Also the branding "LA PRIMERA" means that WKAQ-FM was the first FM assigned frequency to San Juan and the second radio station established in the island on October 8, 1958, followed by Rio Piedras's WFID (Fidelity) on November of the same year. However, WKAQ-FM became more notorious in 1968 when they started its format of popular music with the logo "LA ESTACIÓN DE LAS ESTRELLAS" and "ESTRELLAS EN ESTÉREO" making noticeable their Stereophonic sound. Later in 1975, WKAQ-FM started broadcasting in quadraphonic sound, using a Sansui QS encoder and they started promoting it but this experiment didn't last long. In the early 1980s WKAQ AM turned into news talk radio and the FM changed to Top 40's renamed KQ 105 La Primera until today. WKAQ AM–FM–TV were owned and operated by Don Angel Ramos, who also owned the El Mundo newspaper.

Previous logo

On May 9, 2022, Hemisphere Media Group, the owners of WAPA-TV, announced they would purchase WKAQ, WKAQ-FM, WUKQ, WUKQ-FM and WYEL from Univision Radio. The deal marks Hemisphere's entry to the radio business. During WAPA's 2023 upfront presentation, the network's management alluded that talent from the channel would also be joining the radio stations in the future and vice versa.
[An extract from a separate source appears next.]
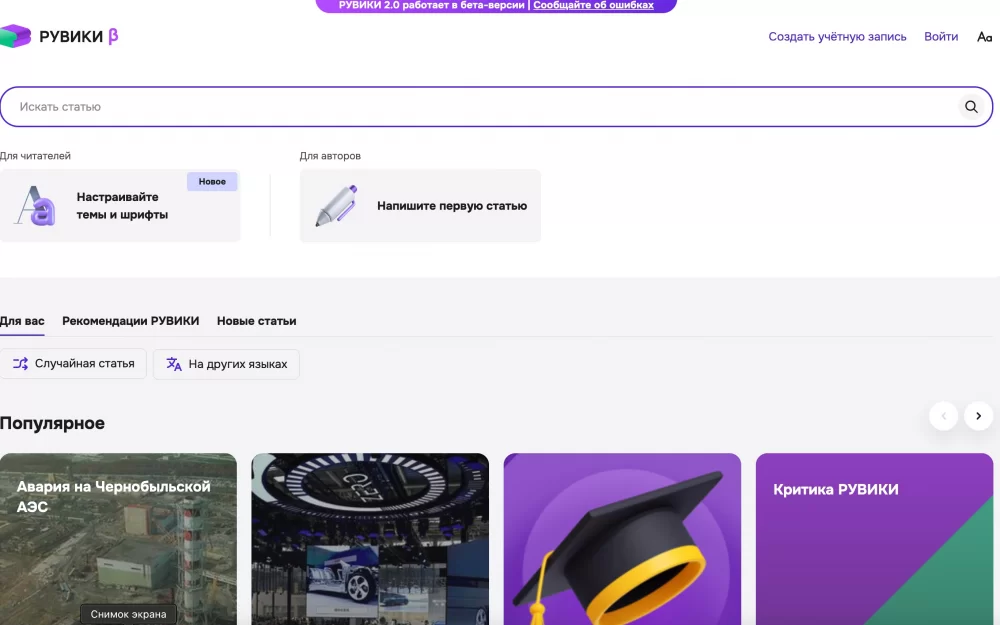Click the РУВИКИ logo icon

coord(16,37)
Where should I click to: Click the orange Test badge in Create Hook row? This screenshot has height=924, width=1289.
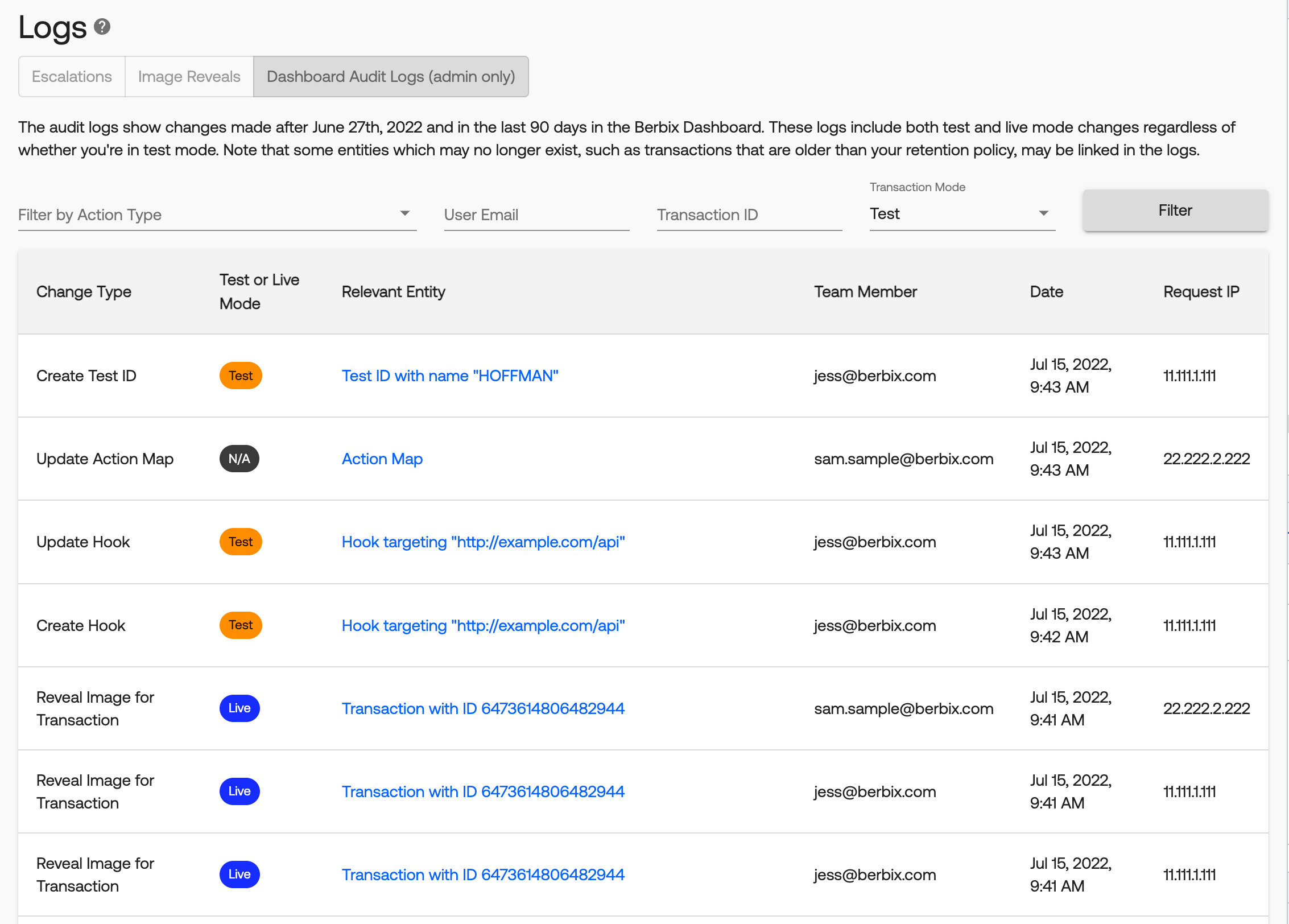click(241, 625)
On September 1, 2023, Hemisphere Media Group announced that the deal to buy WKAQ-AM and WKAQ-FM had been finalized and that they would be spinning off their media properties into a new conglomerate called WAPA Media. The conglomerate would include WAPA-TV, WAPA Deportes (WAPA-TV Sub-channel), WAPA América and the two radio stations.